> Record extracts
## Begin
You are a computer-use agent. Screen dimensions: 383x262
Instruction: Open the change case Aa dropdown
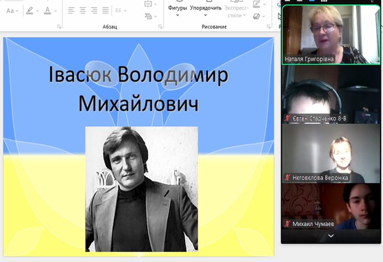click(11, 11)
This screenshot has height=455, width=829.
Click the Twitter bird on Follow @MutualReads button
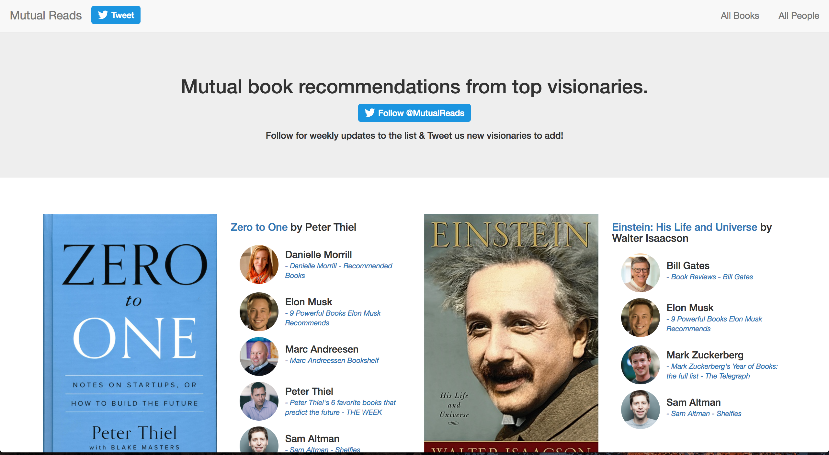click(370, 113)
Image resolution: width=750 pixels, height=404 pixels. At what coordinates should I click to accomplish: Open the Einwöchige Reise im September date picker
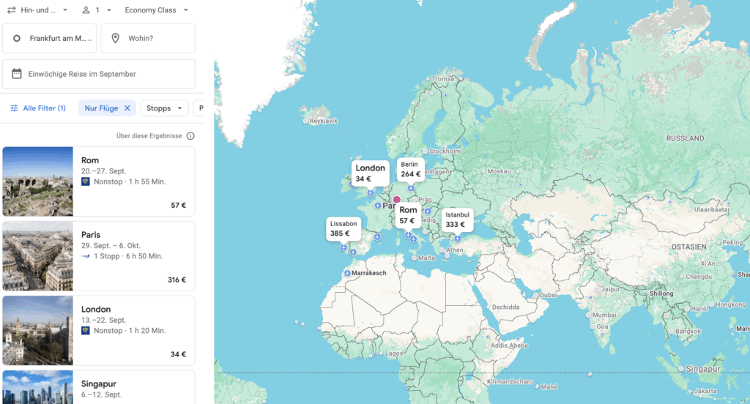point(99,74)
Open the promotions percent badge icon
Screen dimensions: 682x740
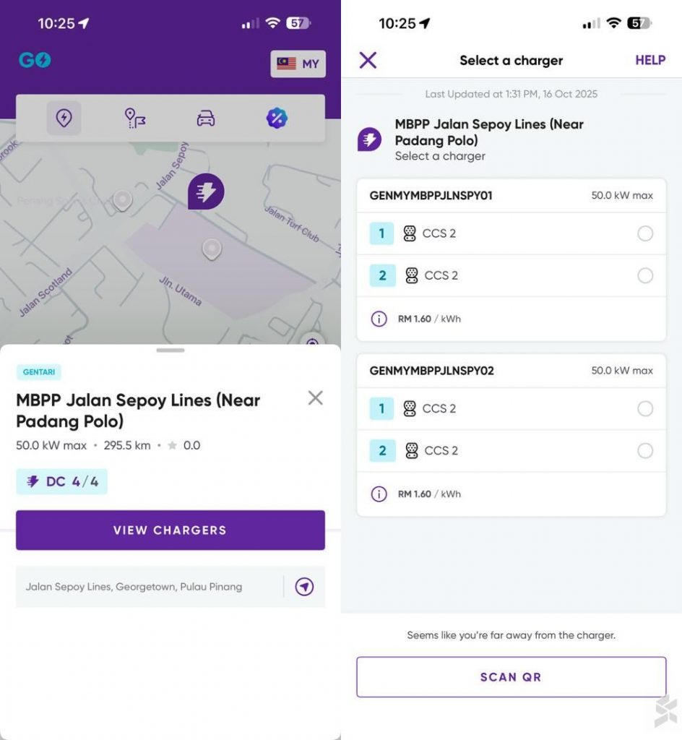point(277,118)
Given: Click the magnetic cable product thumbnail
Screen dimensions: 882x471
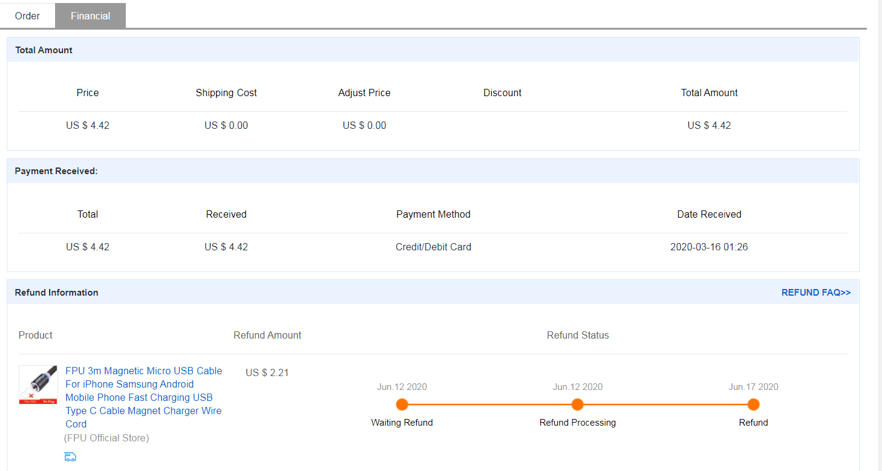Looking at the screenshot, I should point(38,385).
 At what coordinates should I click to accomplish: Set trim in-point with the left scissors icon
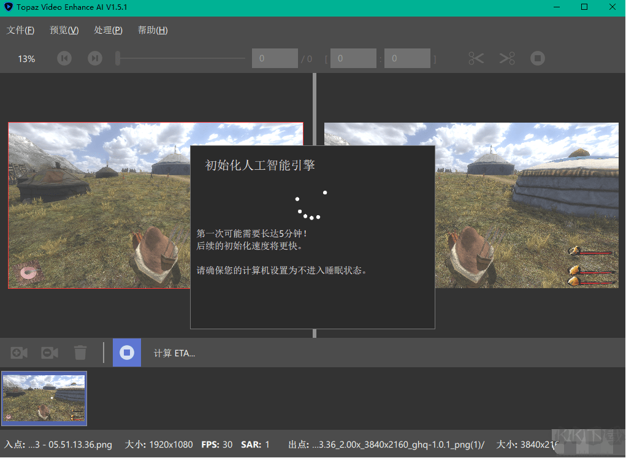point(476,58)
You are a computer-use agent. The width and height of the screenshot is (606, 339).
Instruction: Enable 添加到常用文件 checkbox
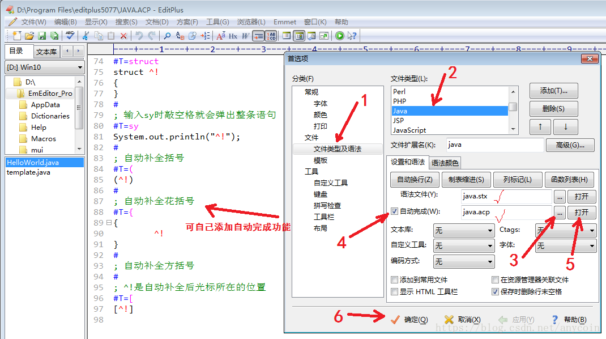(395, 280)
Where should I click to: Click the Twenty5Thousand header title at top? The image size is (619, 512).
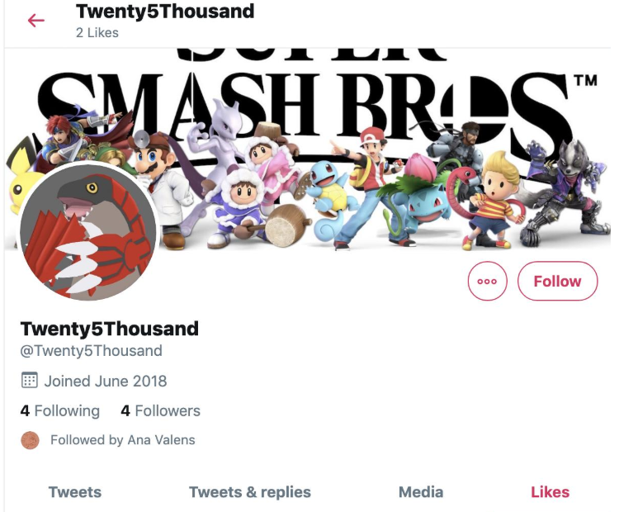pyautogui.click(x=165, y=11)
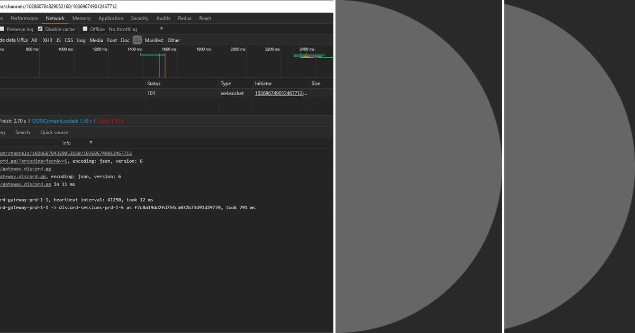Viewport: 635px width, 333px height.
Task: Open the No throttling dropdown
Action: [x=123, y=29]
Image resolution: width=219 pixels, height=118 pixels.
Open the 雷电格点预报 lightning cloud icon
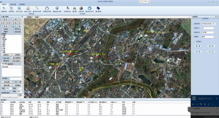click(x=57, y=9)
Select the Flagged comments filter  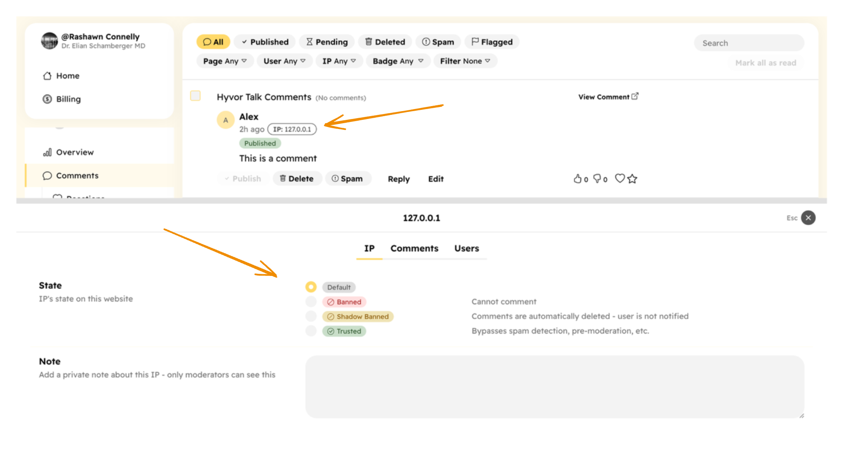492,42
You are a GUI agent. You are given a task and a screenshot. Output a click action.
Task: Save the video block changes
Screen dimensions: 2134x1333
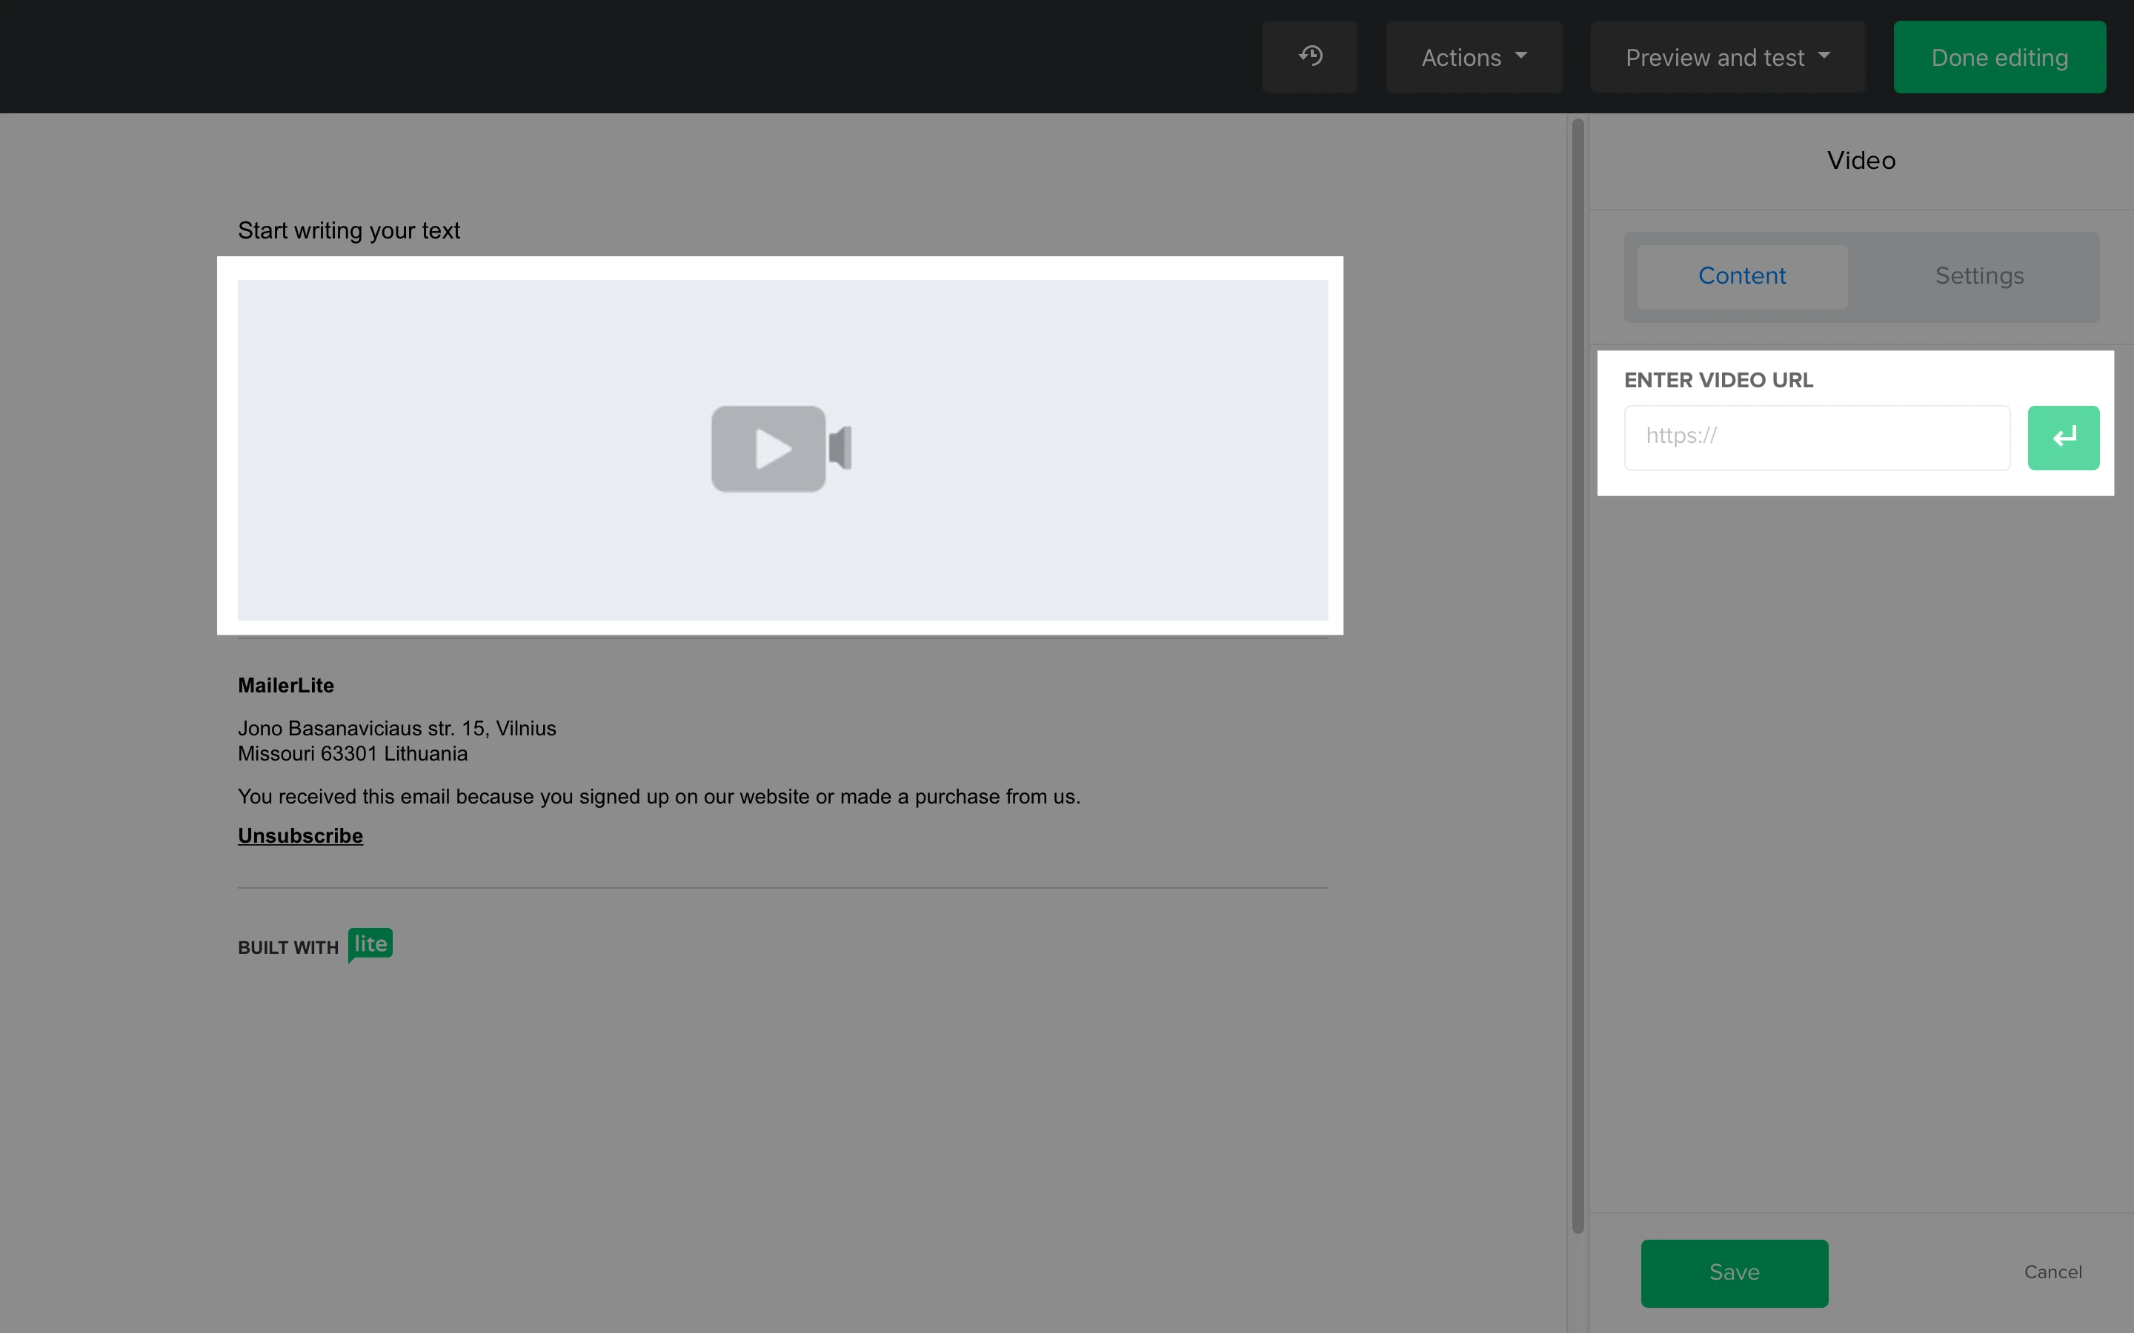1734,1272
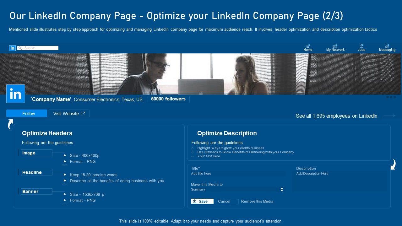
Task: Click the magnifier icon in search box
Action: coord(20,48)
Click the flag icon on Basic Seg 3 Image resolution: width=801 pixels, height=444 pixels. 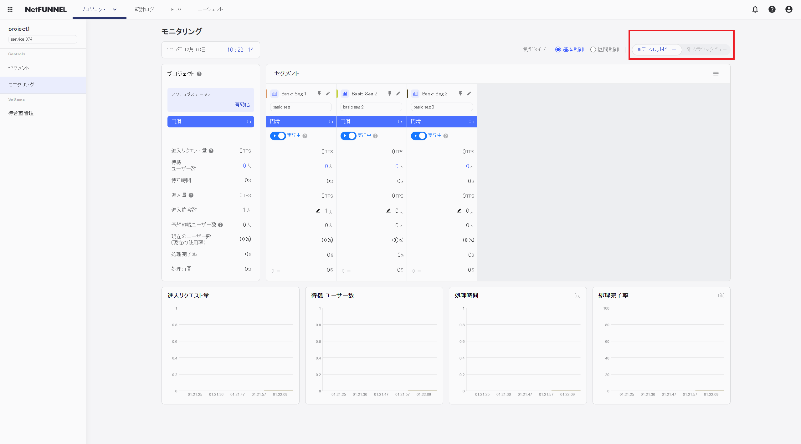pos(460,93)
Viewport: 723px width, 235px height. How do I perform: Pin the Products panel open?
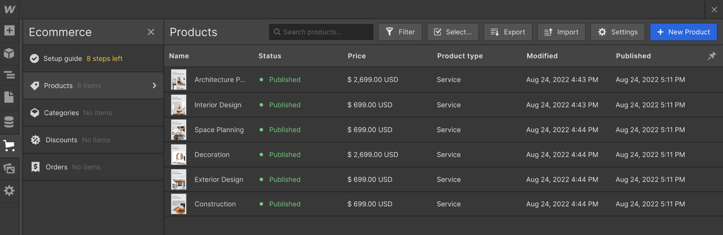click(x=711, y=56)
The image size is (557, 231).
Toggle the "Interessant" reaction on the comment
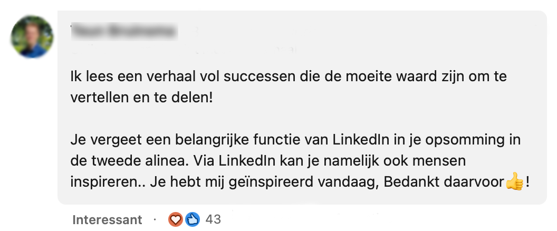pyautogui.click(x=107, y=219)
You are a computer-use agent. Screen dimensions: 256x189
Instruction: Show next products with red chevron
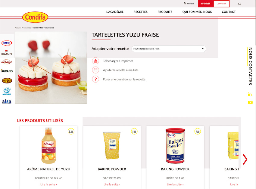pyautogui.click(x=245, y=159)
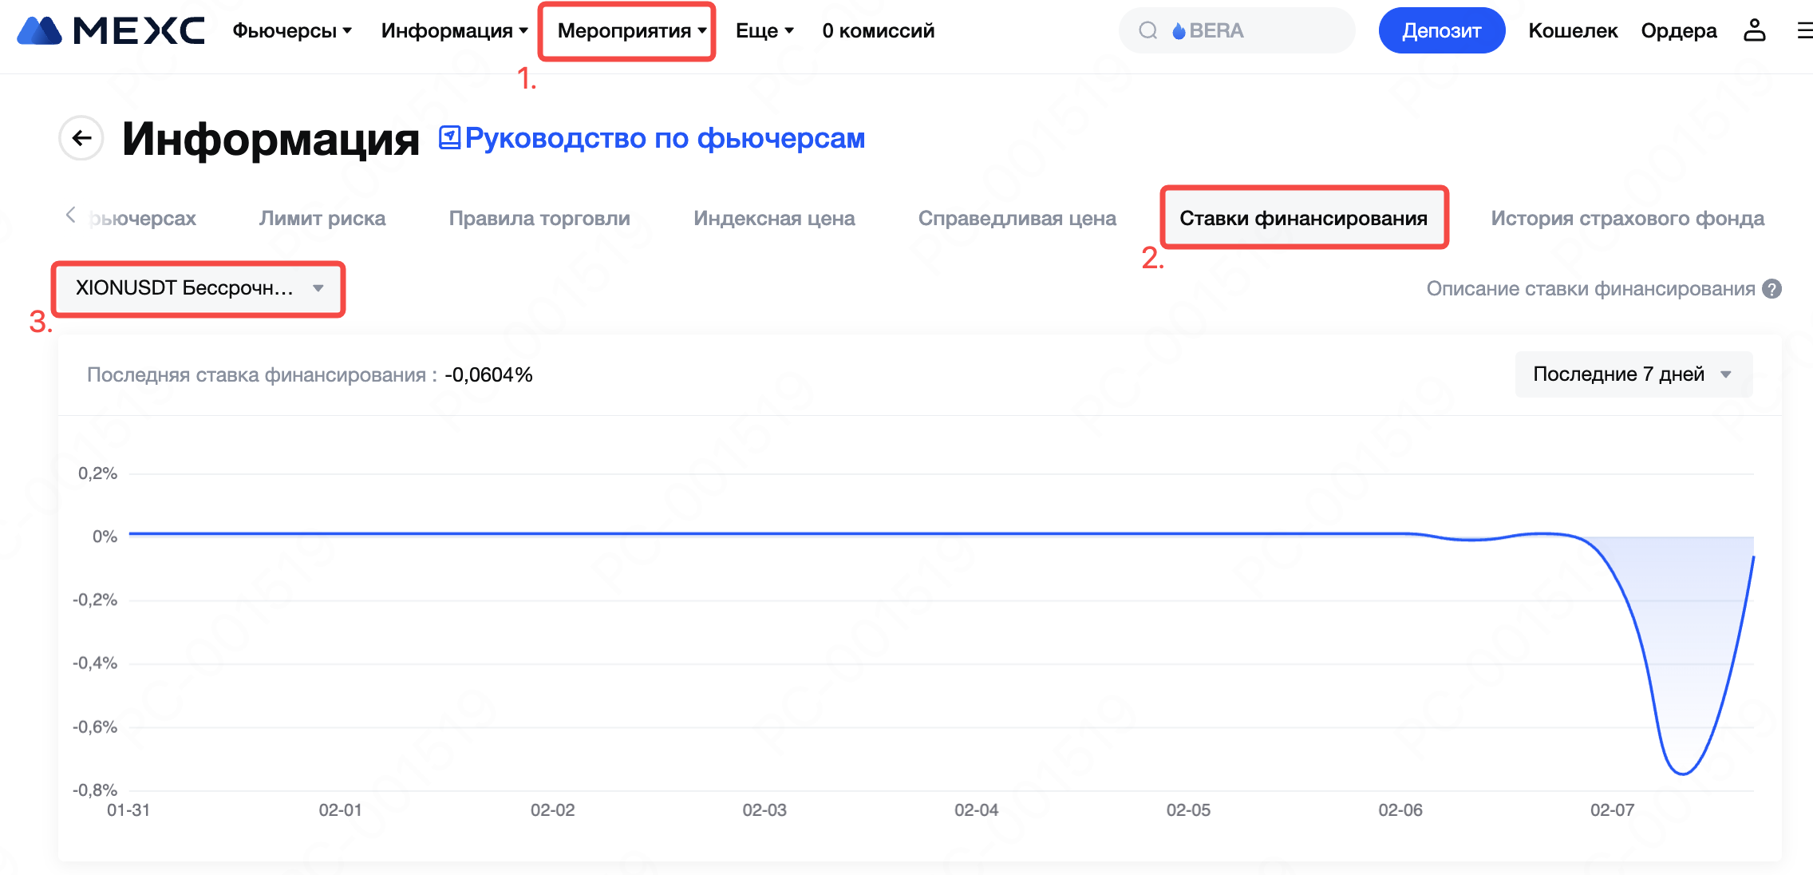Image resolution: width=1813 pixels, height=875 pixels.
Task: Open the hamburger menu icon
Action: point(1803,30)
## End
> Exercise description
Write out again, word for word, the stretch from the line containing "You are a computer-use agent. Screen dimensions: 256x189" through the end of the records, and leave the pictures out.

> Task response
You are a computer-use agent. Screen dimensions: 256x189
Instruction: Show next products with red chevron
pyautogui.click(x=245, y=159)
Image resolution: width=1813 pixels, height=875 pixels.
Task: Open the hamburger menu icon
Action: point(1803,30)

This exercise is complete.